Never Seen One of Those Before . . .

The Texas Panhandle lies on part of the North American flyway for migratory waterfowl. In fact, we have such a long birds-passing-through season that one day, the air traffic controller at Amarillo International Airport recorded the hourly weather and hazards update as “Caution, watertory migrafowl in the Amarillo vicinity.” No, we didn’t give said controller any grief about the slip, noooooone at all. So cranes (whooping and sandhill) assorted ducks, too many geese, hummingbirds, Monarch butterflies, and fancy travel trailers with Minnesota, Wisconsin, and Province of Ontario license tags are pretty common in the late fall. But this wet year has provided a bounty of newcomers.

For the first time in several years, hummingbirds nested at Redquarters. I’m starting to think that pound-for-pound, a hummingbird is more ferocious than a mockingbird. I say this because one morning when I was house sitting back in July, a hummingbird drove two doves off the bird bath, then chased a sparrow around the yard until the sparrow fled. Even the mockingbirds don’t do that.

The formerly dry lakebed on the way to the school where I teach is now full. OK, not quite as full as it was a few weeks ago, but it still has a lot more water than grass. In addition to the Canada Geese hanging around in the fields, and mallard ducks, I’ve seen buffelhead ducks, bitterns, another wader I still have not identified 100%, ibis, and a few other ducks that are not-mallards. I keep meaning to stop and watch and make a list, but traffic, and work, and forgetfulness combine on a regular basis. And migration season has not started yet. I suspect we’ll get a few more good rains (the so-called equinoctial storms,) then a massive arctic cold front, and it will be new-birds all over the place, with the cranes not far behind.

I have not seen any shrikes yet, but we may be too close to town, and not enough small reptiles for the birds to eat. And a lack of things upon which to impale the shrikes’ prey. If you see lizards jammed onto the spikes of a barbed wire fence, you’ve got shrikes. We have had flycatchers for the first time in, oh, since the drought crept in.

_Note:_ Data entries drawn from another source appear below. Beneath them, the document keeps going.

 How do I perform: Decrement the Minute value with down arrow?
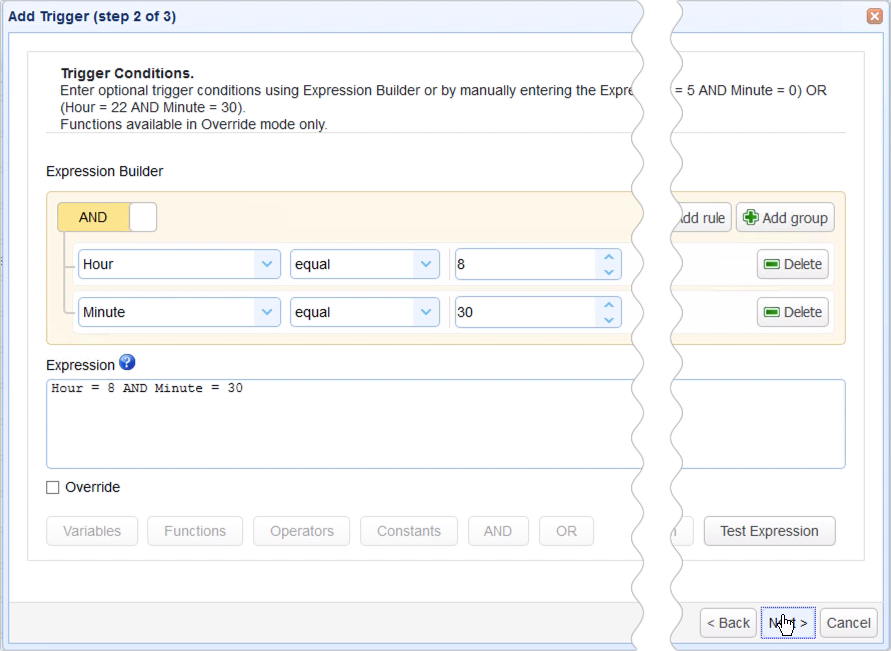click(610, 318)
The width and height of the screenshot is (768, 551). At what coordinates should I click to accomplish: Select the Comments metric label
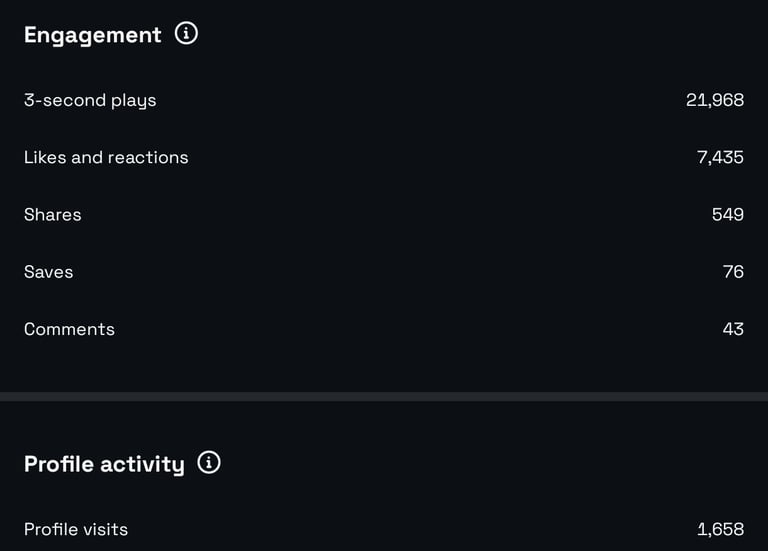(x=69, y=329)
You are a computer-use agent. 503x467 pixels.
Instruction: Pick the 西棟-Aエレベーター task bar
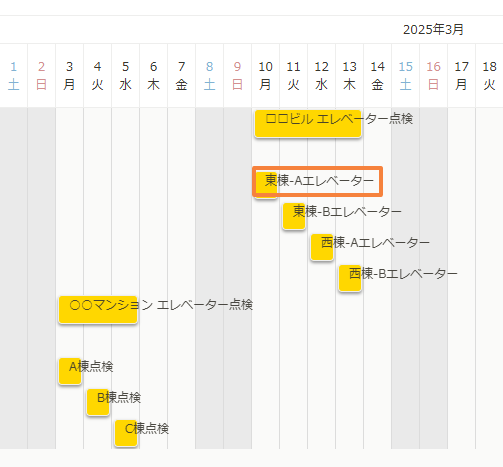pos(322,247)
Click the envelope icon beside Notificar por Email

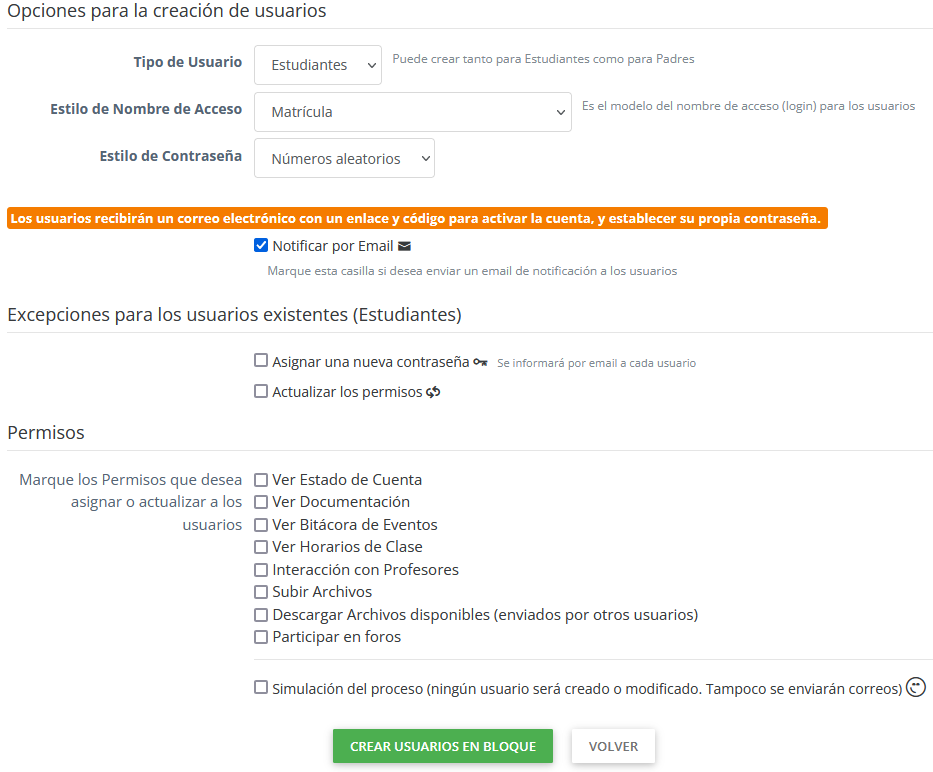coord(404,246)
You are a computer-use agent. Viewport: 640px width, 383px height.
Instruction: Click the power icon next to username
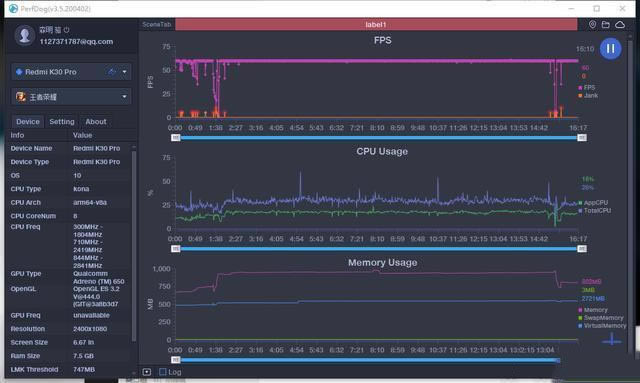(67, 30)
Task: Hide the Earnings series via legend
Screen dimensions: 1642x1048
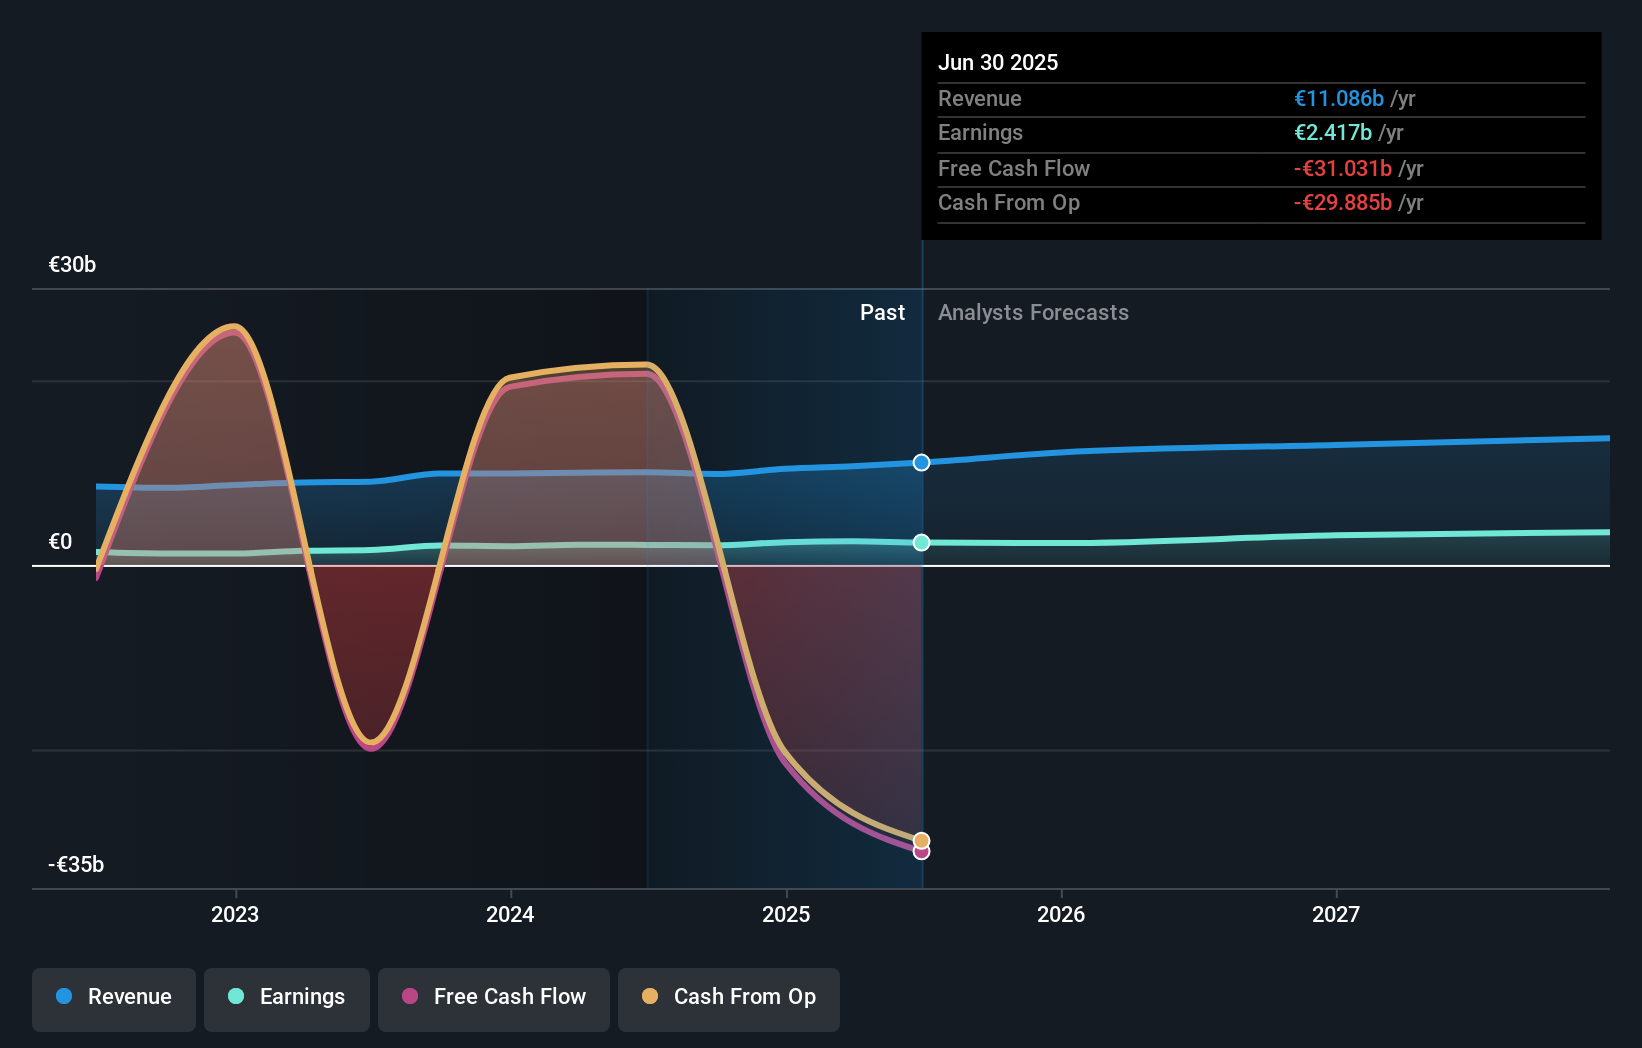Action: tap(287, 998)
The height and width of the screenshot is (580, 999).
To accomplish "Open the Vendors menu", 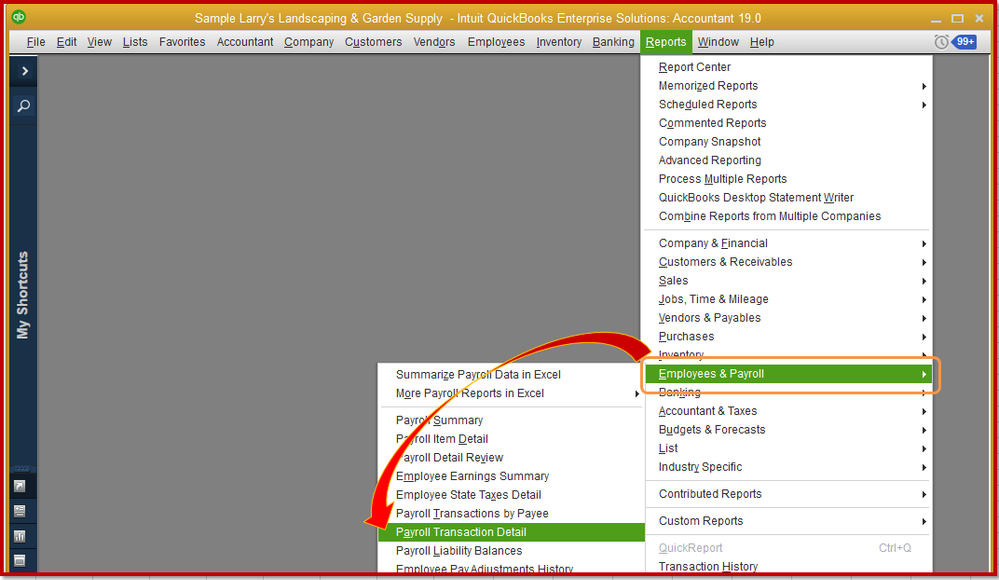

I hope the new-bird season lasts. The weather guessers are calling for a wet fall and winter (mixed emotions there, since my back and shoveling no longer play well together), so we may have a magnificent spring flower bloom and bug eruption. And then we’ll start worrying about wildfires if the grass gets dry . . . But for now, I’m watching the new-to-me birds and smiling all the way.